On 8 June the country will go to the polls again, this time to elect Members of Parliament. In the run up, we’re talking to the UNISON members who’ll have their names on the ballot paper in a few weeks time

In Kingswood, UWE employee, local councillor and UNISON member Mhairi Threlfall is standing for the Labour Party.  Kingswood, part of South Gloucestershire, is closely connected to Bristol’s economy and both are now covered by the same West of England mayor. But Kingswood has a strong identity of its own, with several big employers, including Rolls Royce, operating in the constituency.

Why are you running for Parliament?

“After four years standing up for my community as a Councillor, I wanted to take the next step and take the fight to Parliament. As a ward representative I see the impact of cuts to services and our unbalanced economy every day. Standing for Parliament is a chance to speak up about the damage being done to our communities and get a fair deal.”

What have you learned from being a UNISON member?

“I was young members officer for my branch at UWE and eventually served on the national young members forum. More than anything the experience has given me the confidence to stand up and challenge issues, and work creatively to solve them. UNISON sticks up for the people it represents and I want to do the same for people in Kingswood.”

What would you say to public service workers voting in this election?

“Public services have been decimated by this Government. I think a lot of public service workers are asking themselves “can we cope with five more years of this?”. Teams that used to have ten or fifteen people are down to just a handful and the service provided is getting stretched thin. There isn’t a public service left that isn’t facing some incredibly difficult choices if the funding situation doesn’t change in the next few years”

What do you think the key public service issues are in Kingswood?

“Cuts by the Tory government in local government funding, has resulted in cuts to local and front line services, everything from social care to the reduction of library services. Labour councillors fought to save and retain jobs at the Kingswood Civic centre, but the Tories are still looking to move jobs away to Yate. We need to protect these vital services and the staff that deliver them. I also want to ensure that local people have the skills they need in order to gain jobs with our big employers like Royal Mail and Rolls Royce.”

What issues are you particularly motivated by in politics?

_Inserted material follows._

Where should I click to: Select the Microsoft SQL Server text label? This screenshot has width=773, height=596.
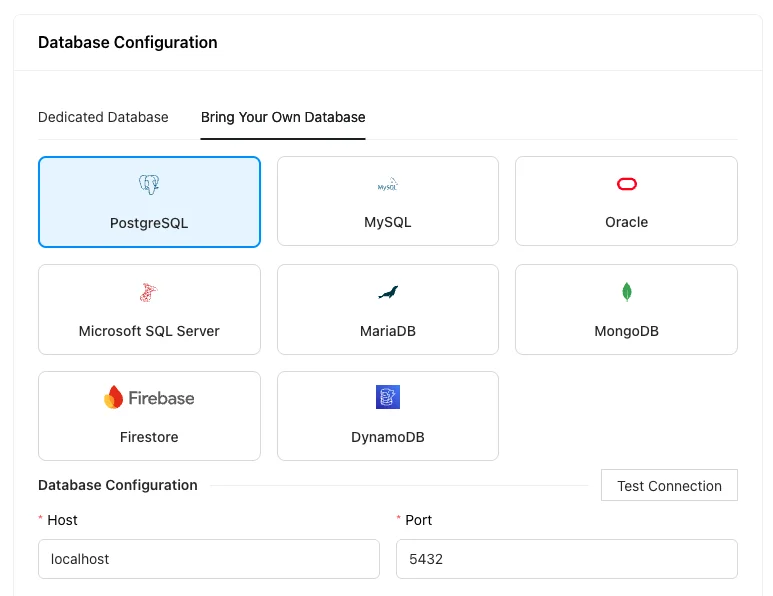click(x=149, y=331)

“For me education is fundamental. I work for a university supporting social enterprises and small businesses so I see the ripple effect good education and career services can have all across the economy. But in Kingswood, schools will lose £5 million of funding, which is equivalent to 140 teachers, or 5 teachers per school. That will have a knock on effect further on in those kids’ education. If elected, I will fight to change that.”